Благодаря Ковенацкому собрания жаждущих эзотерики в квартире Юрия Мамлеева в Южинском переулке стали известны как место встречи «сексуальных мистиков», потому что таким был подзаголовок «художественной газеты», которую Ковенацкий там показывал. Богема, приходившая на Южинский в поисках оргий, была разочарована серьезной, молитвенной атмосферой круга исследователей божественного и потустороннего миров.

«На рассвете» — не единственный его автопортрет перед лицом ужаса. Мамлеев вспоминает в мемуарах: «у Володи был один рисунок: ...на переднем плане лихо сидит художник, перед ним полотно, и он... рисует взрыв атомной бомбы, гриб, разрастающийся где-то не так уж и далеко. Это и есть Ковенацкий, его ситуация. Художник и взрыв мира сего». «На рассвете» сталкивает автопортретную фигурку с бритым чудовищем, чья голова медленно выплывает из глубин (метафора бессознательного по Фрейду). Бритая голова и искаженные черты лица указывают надо сих пор распространенный, к сожалению, стереотип о пациенте психиатрической клиники. Возможно, «На рассвете» изображает призрак тяжелой болезни, которая поглотит Ковенацкого уже в 1980-е, после того как он пройдет череду экспериментов с психоактивными веществами.
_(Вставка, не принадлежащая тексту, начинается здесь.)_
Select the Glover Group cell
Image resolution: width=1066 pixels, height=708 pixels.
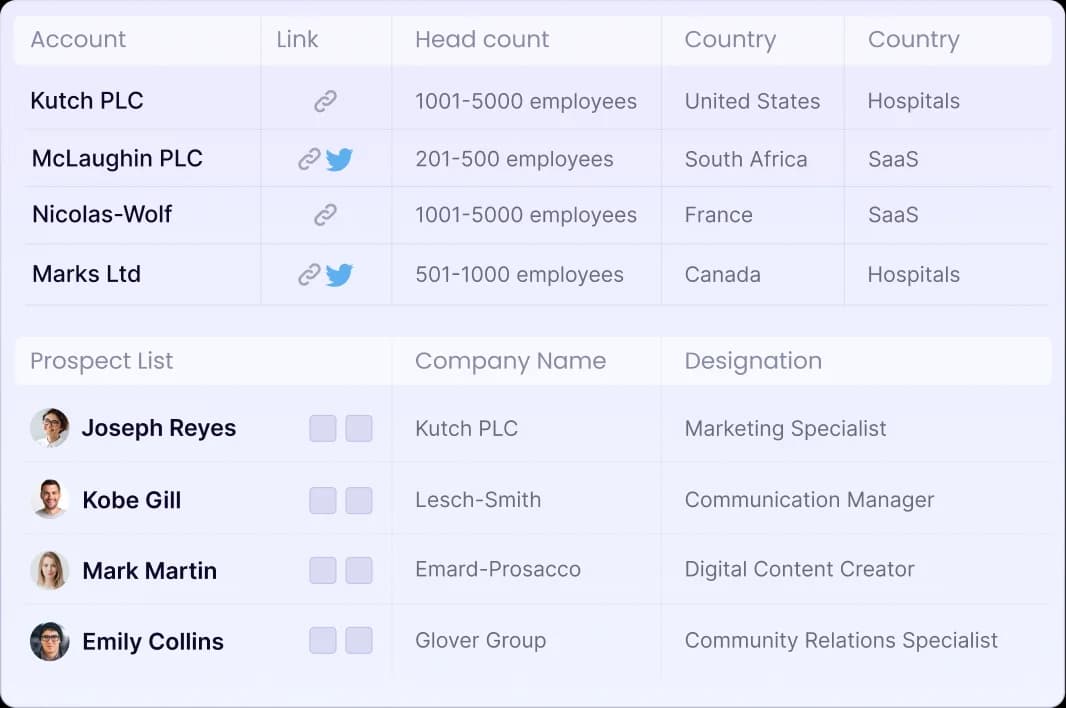480,640
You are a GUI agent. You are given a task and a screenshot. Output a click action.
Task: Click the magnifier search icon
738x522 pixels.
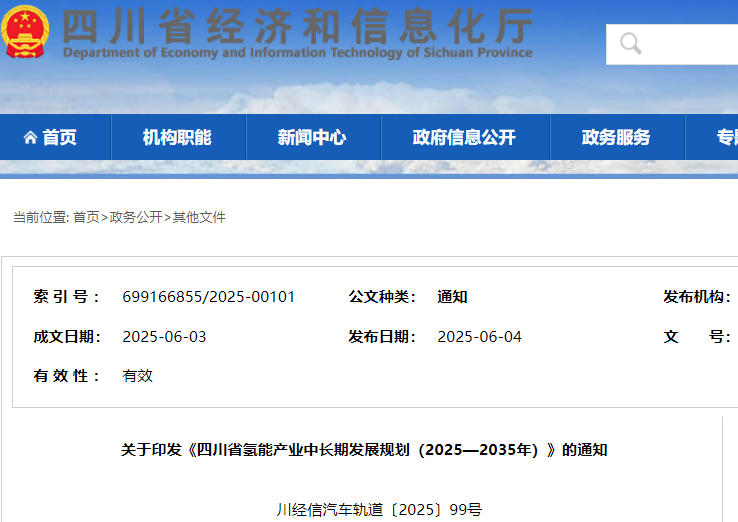(631, 43)
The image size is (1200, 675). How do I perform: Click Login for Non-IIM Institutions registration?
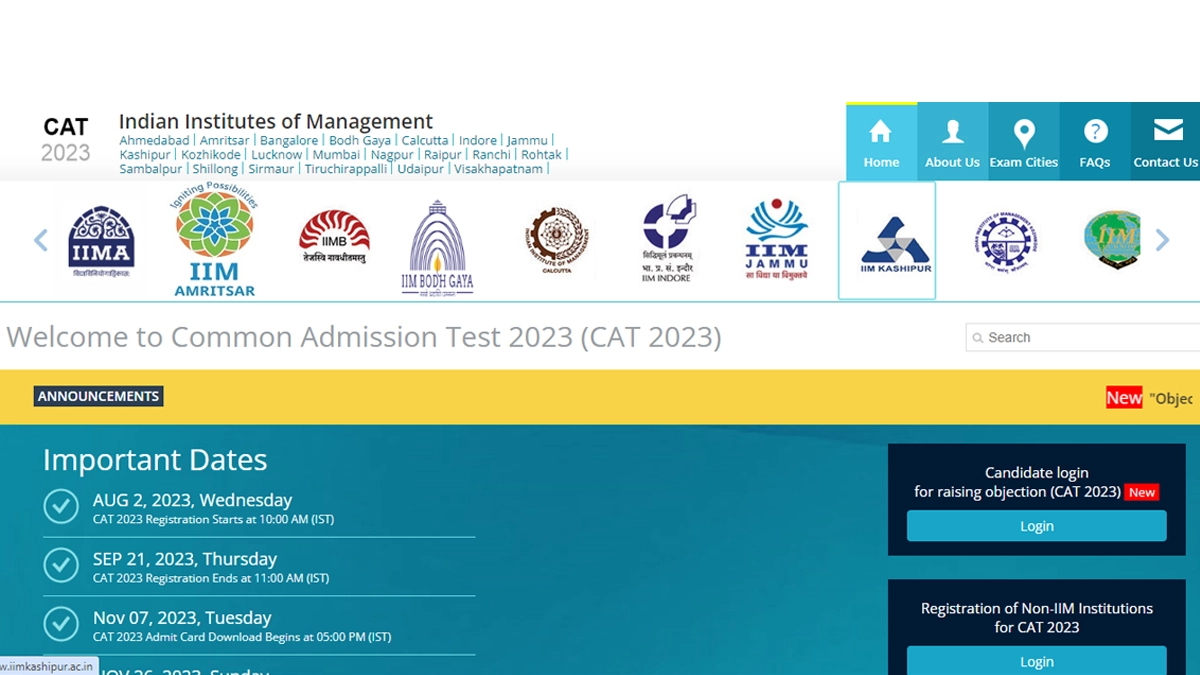coord(1036,661)
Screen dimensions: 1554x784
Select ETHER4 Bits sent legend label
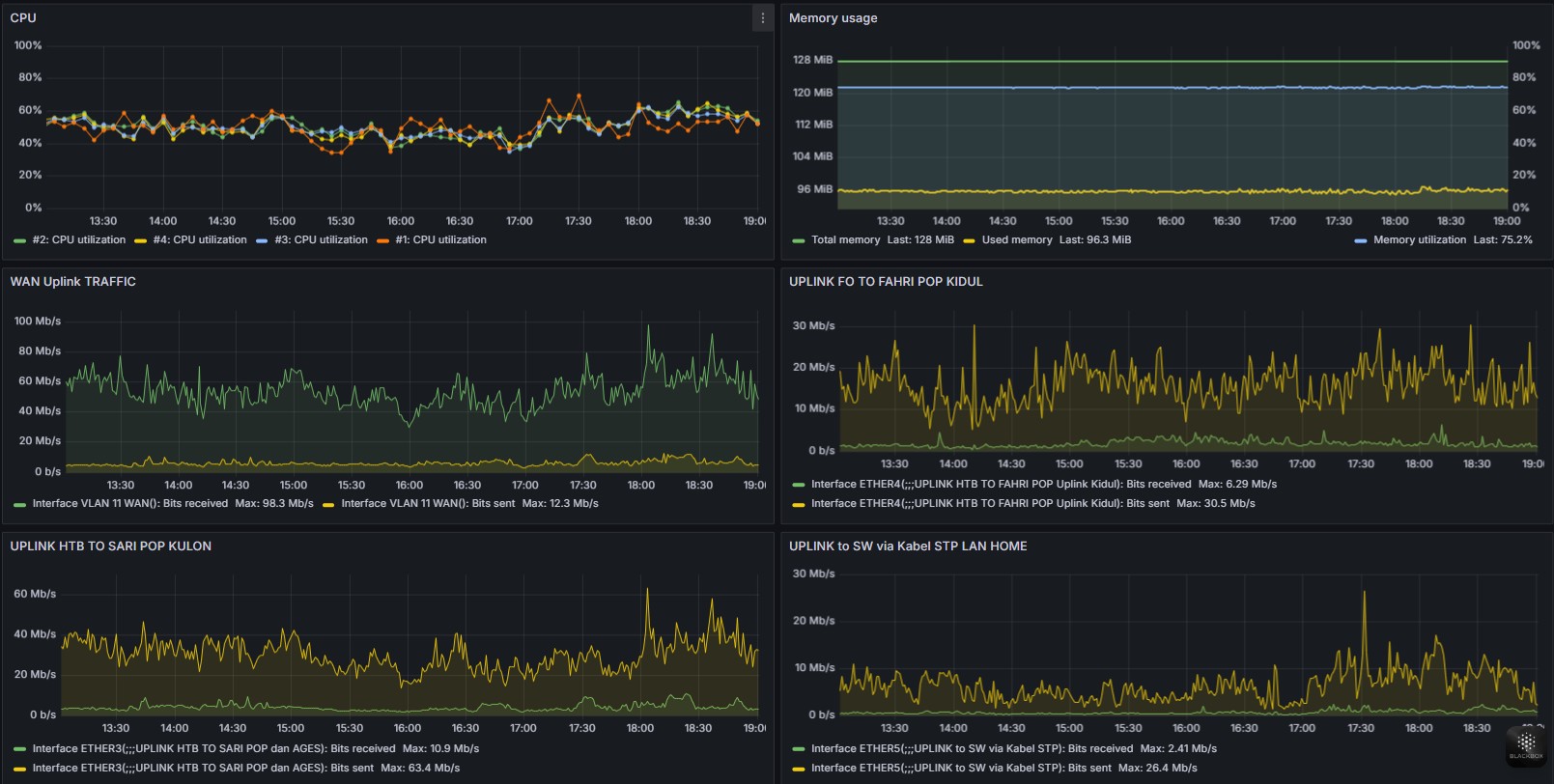989,504
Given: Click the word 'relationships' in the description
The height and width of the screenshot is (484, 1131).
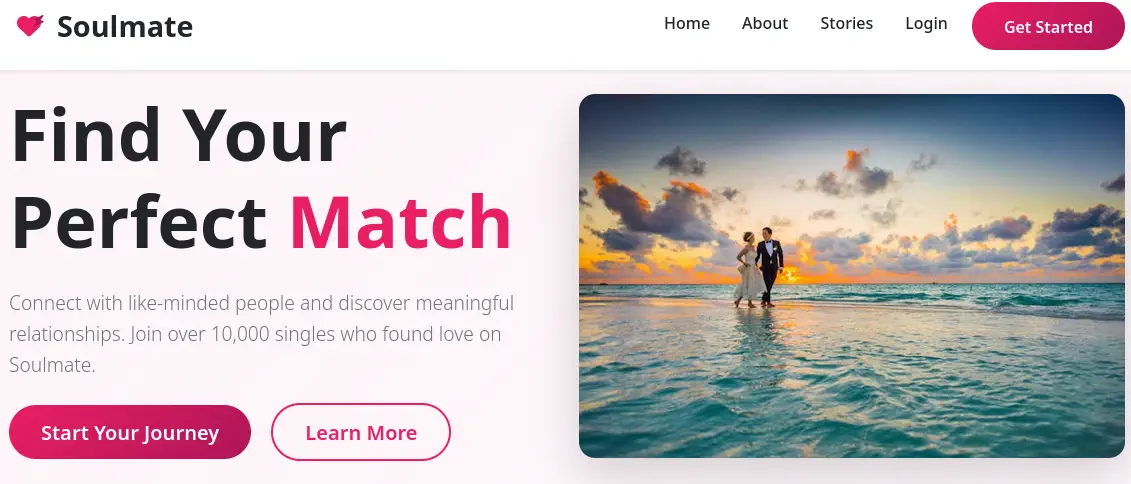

«Но так нельзя, — продолжает Мамлеев комментировать рисунок с атомным грибом. — Нельзя смотреть в глаза своего убийцы и наслаждаться, мучаясь его взглядом. Невозможно жить в постоянном надрыве. За надрывом должен следовать прорыв, вознесение, спасение». Стихи и рисунки Ковенацкого сегодня прорываются к читателю в основном благодаря отсылкам к ним в книгах и интервью писателя Виктора Пелевина, продолжающего Южинские традиции психоделического описания российской действительности.